A maioria dos cidadãos considera a situação atual má ou muito má, e até pior do que estava antes do programa de resgate em 2011. E a revolta não se centra apenas no Governo, a maioria dos portugueses não consegue ver a oposição como uma alternativa às políticas do atual Executivo.

Estes são os resultados de uma grande sondagem da TVI, Público e TSF, que inquiriu 1014 portugueses, maiores de 18 anos, recenseados e residentes, entre 26 de junho e 4 de julho.

                

Apenas um pequeno grupo, 3,9% dos inquiridos, considera que o país está bem, contra os 73,3% que julgam o contrário. Ainda na maioria, estão os que consideram que Portugal está pior que há quatro anos ( 52,3%), contra os 23,6% que consideram que tudo mudou para melhor.

                    

Os eleitores não parecem convencidos com as afirmações do governo que dizem que Portugal está melhor, e 55,4% considera mesmo o Executivo responsável pelo agravamento, ao afirmar que as soluções do governo foram poucas vezes/nunca boas.

                    

Apenas 22,4% concordam com o caminho seguido.     
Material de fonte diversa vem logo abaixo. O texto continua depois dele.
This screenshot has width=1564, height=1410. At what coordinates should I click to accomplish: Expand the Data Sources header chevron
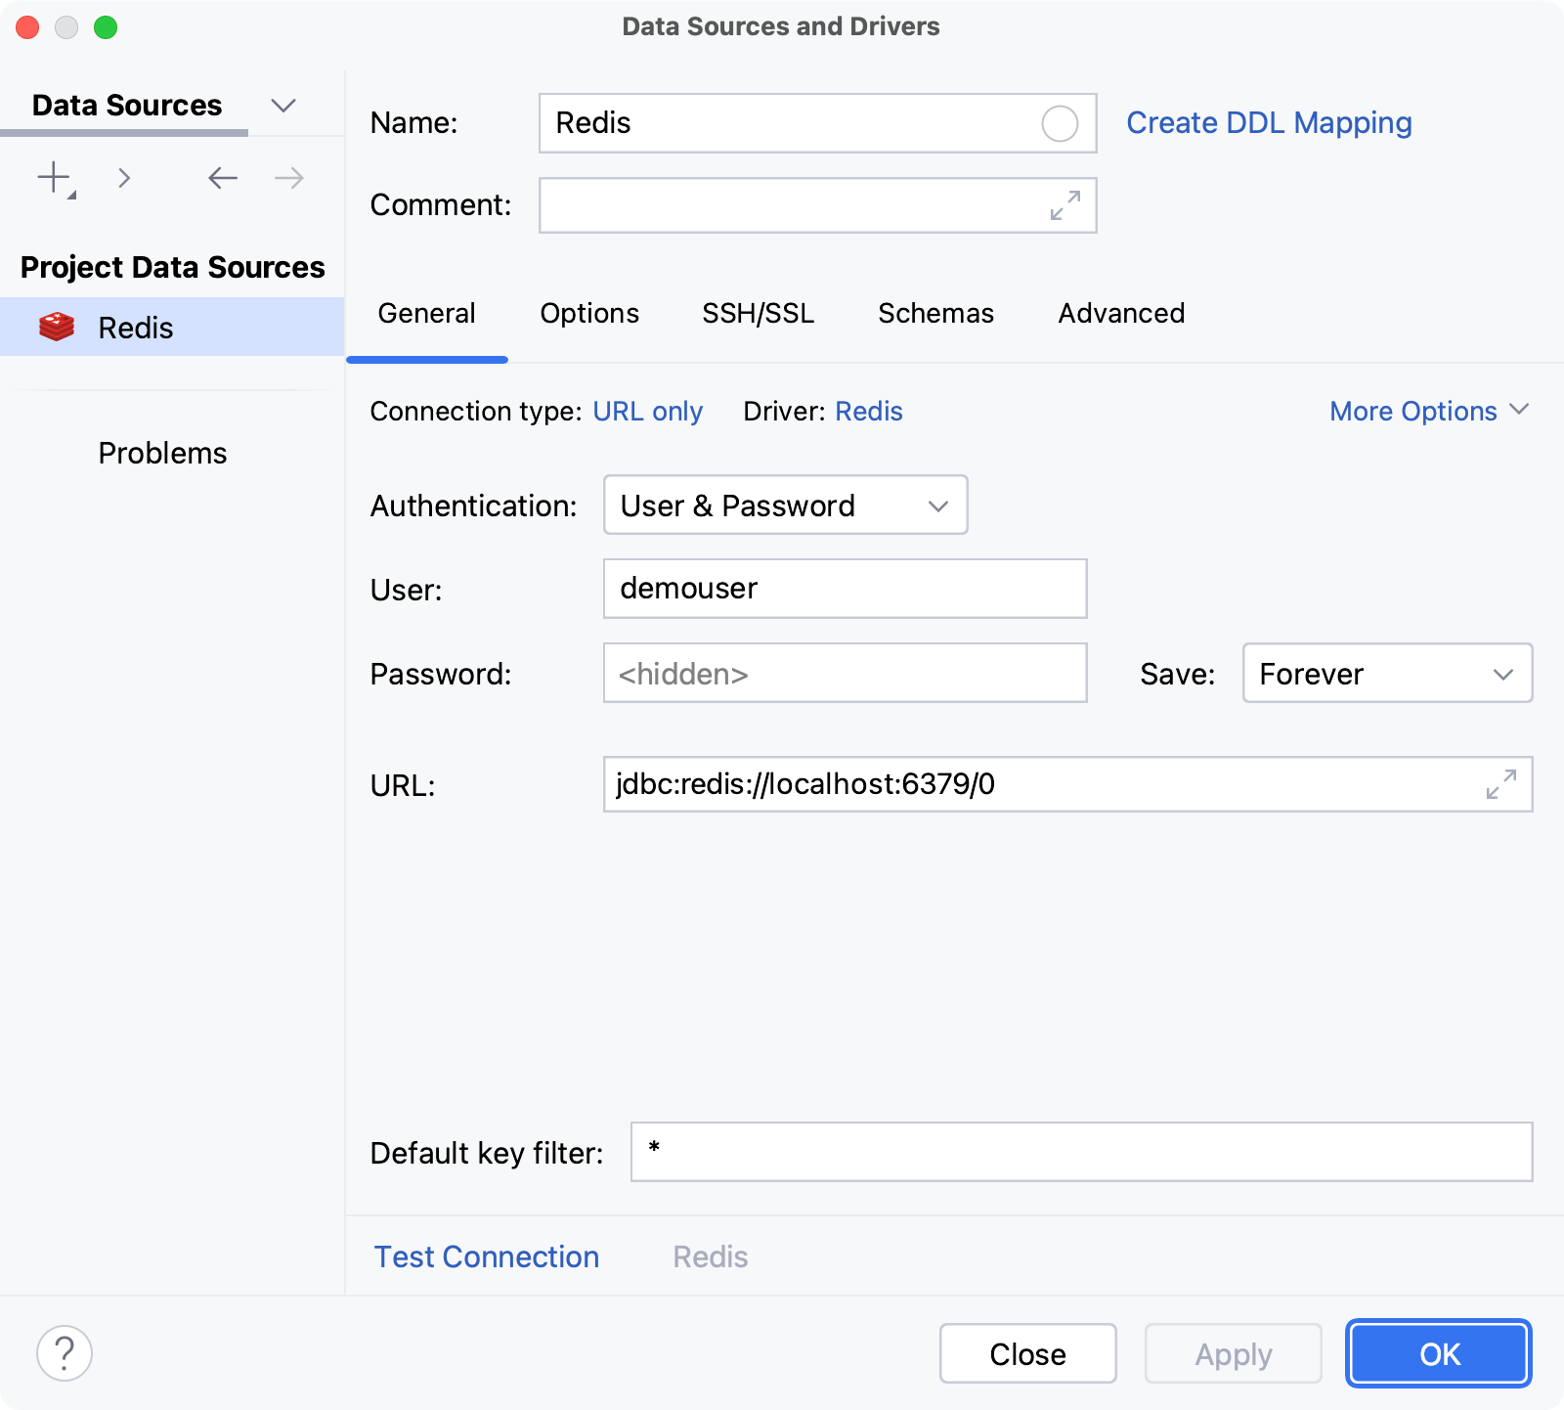(x=283, y=106)
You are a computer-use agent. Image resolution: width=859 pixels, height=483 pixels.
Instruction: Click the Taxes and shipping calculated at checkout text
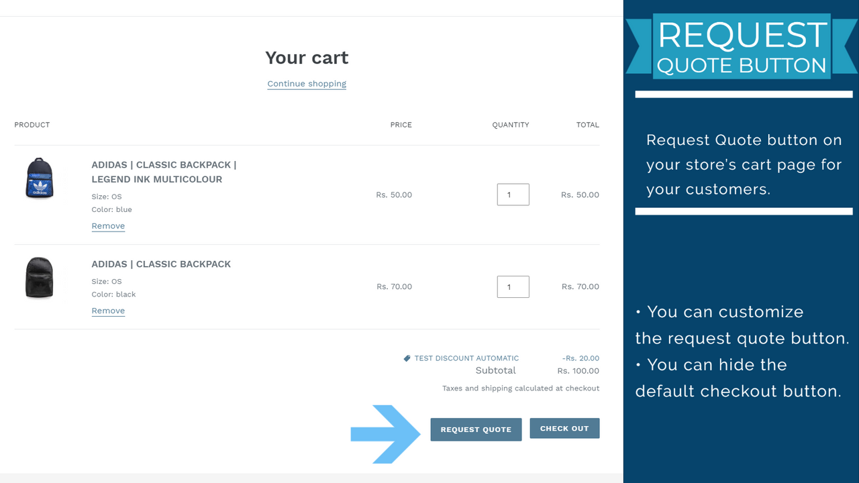click(521, 388)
Porém, apesar de não alinharem com o discurso de Passos Coelho e Paulo Portas, a esmagadora maioria não considera que os partidos de esquerda apresentem melhores soluções que o centro-direita. Apenas 13,1% considera que as ideias da esquerda são melhores que as da coligação.

                      
 
Já como prioridades para um próximo Governo, os inquiridos na sondagem da Intercampus para TVI são claros: é preciso criar emprego, baixar impostos, recuperar o poder de compra, garantir o crescimento da economia, repor os cortes na função pública e, por fim, reduzir o défice e manter a credibilidade internacional.

                     
 
 
Ficha Técnica:
 
Sondagem realizada pela Intercampus para a TVI, Público e TSF com a intenção de conhecer a opinião dos portugueses sobre diversos temas da política nacional. O universo é a população portuguesa, com mais de 18 anos, recenseada e residente. A amostra foi constituída por 1014 entrevistas, com voto em urna, distribuídas proporcionalmente por sexo, idade, região e habitat. Os trabalhos de campo decorreram entre 26 de junho e 4 de julho, com uma taxa de resposta de 59,3%. A margem de erro da sondagem é de mais ou menos 3,1%, para um intervalo de confiança de 95%.